● CONSIGNE:
Dites si chaque affirmation est conforme au texte source : (a) La stratégie de la fourche à la fourchette fixe une réduction de 50 % de l’utilisation des pesticides d’ici à 2030 ; (b) Le Plan européen anti Cancer traite en détail de l’exposition aux pesticides sur le lieu de travail ; (c) Les agriculteurs, en tant qu’utilisateurs, sont présentés comme les premières victimes des pesticides. Répondez à chaque fois par oui ou non et citez mot pour mot les mots décisifs du texte.

La stratégie de la fourche à la fourchette qui est la principale déclinaison du Green Deal en matière agricole et alimentaire a clairement posé l’objectif d’une réduction de l’utilisation des pesticides de 50% d’ici à 2030, et dans le même temps une augmentation des terres en agriculture biologique jusqu’à 25%.
Ce sont des objectifs ambitieux que je soutiens totalement, ils vont enfin dans la bonne direction et doivent être les premiers jalons de réforme plus profonde encore. Seules 8,5% des surfaces sont «Agriculture Biologique» actuellement mais elles sont indispensables tant la réduction de l’usage des pesticides est un sujet de santé prioritaire pour les consommateurs que nous sommes tous. C’est aussi une question importante pour les agriculteurs qui en tant qu’utilisateurs en sont les premières victimes, on a trop souvent tendance à l’oublier. Je relève d’ailleurs que le Plan européen anti Cancer présenté au début du mois de février reste très peu précis sur le sujet des pesticides, il n’en dit même rien s’agissant de l’exposition sur le lieu de travail, je le regrette !
Le règlement 1107/2009 définit en effet les substances de base et les substances à faible risque pour alléger les procédures voire donner des dérogations à des substances qu’on appelle aussi «peu préoccupantes» comme le purin d’ortie ou des décoctions à base de prêles. Cela a été une première étape, mais cela reste une définition en creux : nous avons besoin maintenant de prendre à bras le corps le sujet des produits de biocontrôle au niveau européen.
La Commission a annoncé sa communication pour le développement de l’agriculture biologique pour le 31 mars 2021, j’espère qu’une attention particulière sera donnée au développement des procédés de biocontrôle comme les pièges à phéromone pour certains insectes ou les cultures de bactéries qui permettent de contrôler certains champignons ravageurs des cultures. Je note que les entreprises du secteur ont largement investi le secteur du biocontrôle depuis une dizaine d’années, c’est une bonne chose, mais je considère que certaines procédures sont trop lourdes voire conduisent à des impasses pour certaines substances qui devraient pourtant permettre de réduire significativement l’usage des pesticides de synthèse dans les prochaines années.

● DONNÉES DISPONIBLES:
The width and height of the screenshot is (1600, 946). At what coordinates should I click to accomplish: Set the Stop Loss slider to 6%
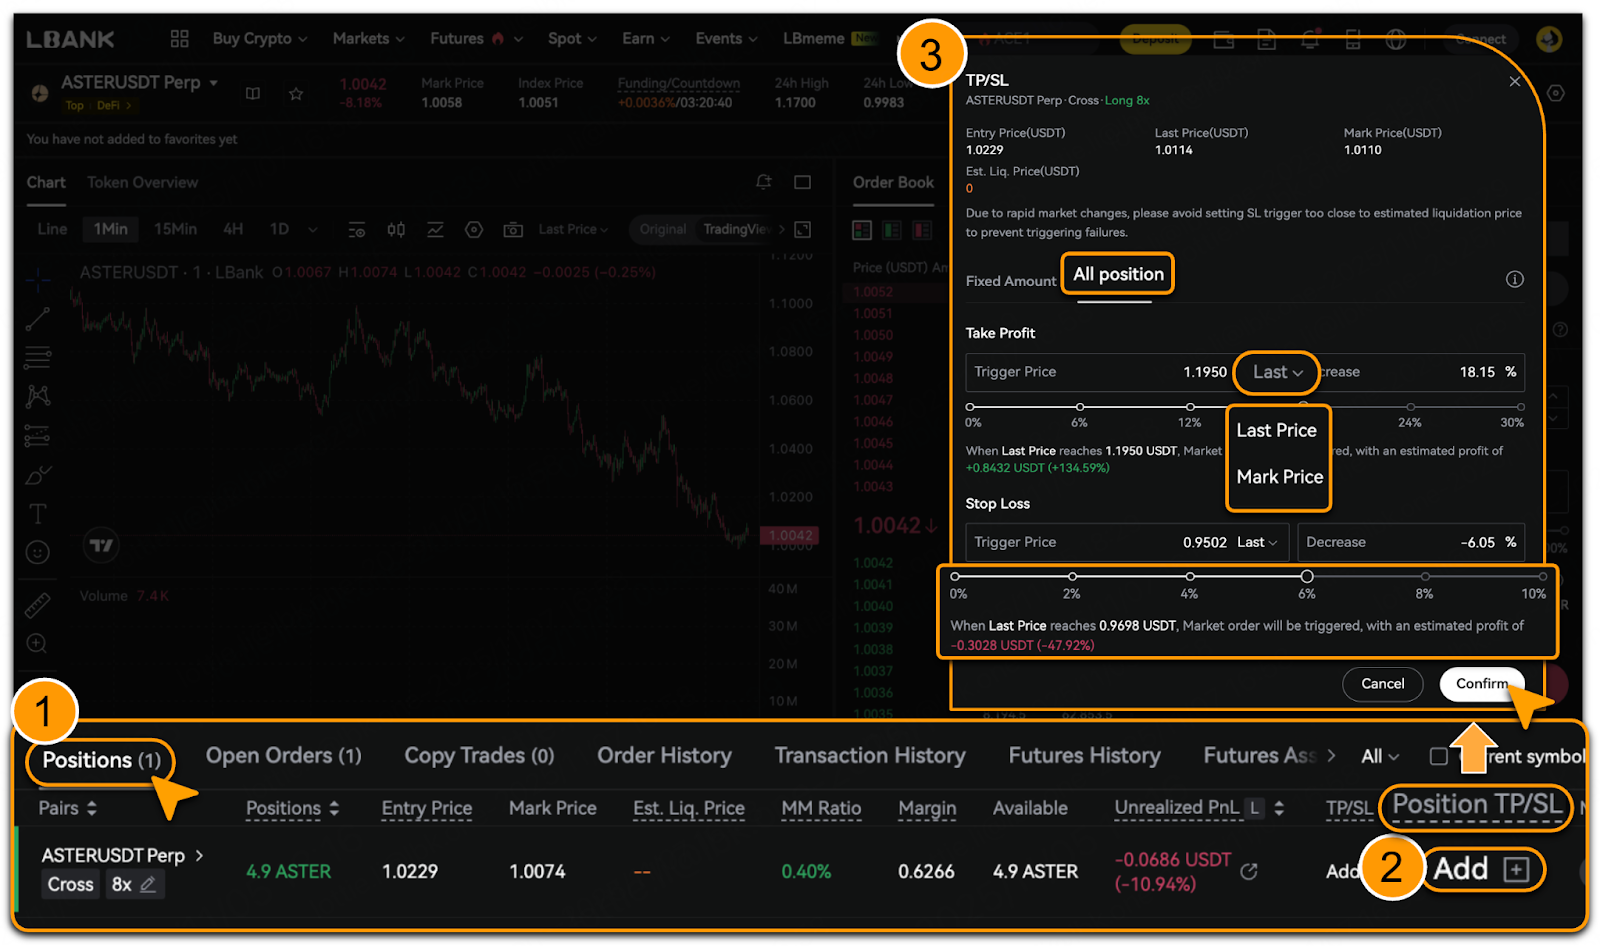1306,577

● CORRIGÉ:
(a) Oui : « une réduction de l’utilisation des pesticides de 50% d’ici à 2030 ».
(b) Non : « il n’en dit même rien s’agissant de l’exposition sur le lieu de travail ».
(c) Oui : « les agriculteurs qui en tant qu’utilisateurs en sont les premières victimes ».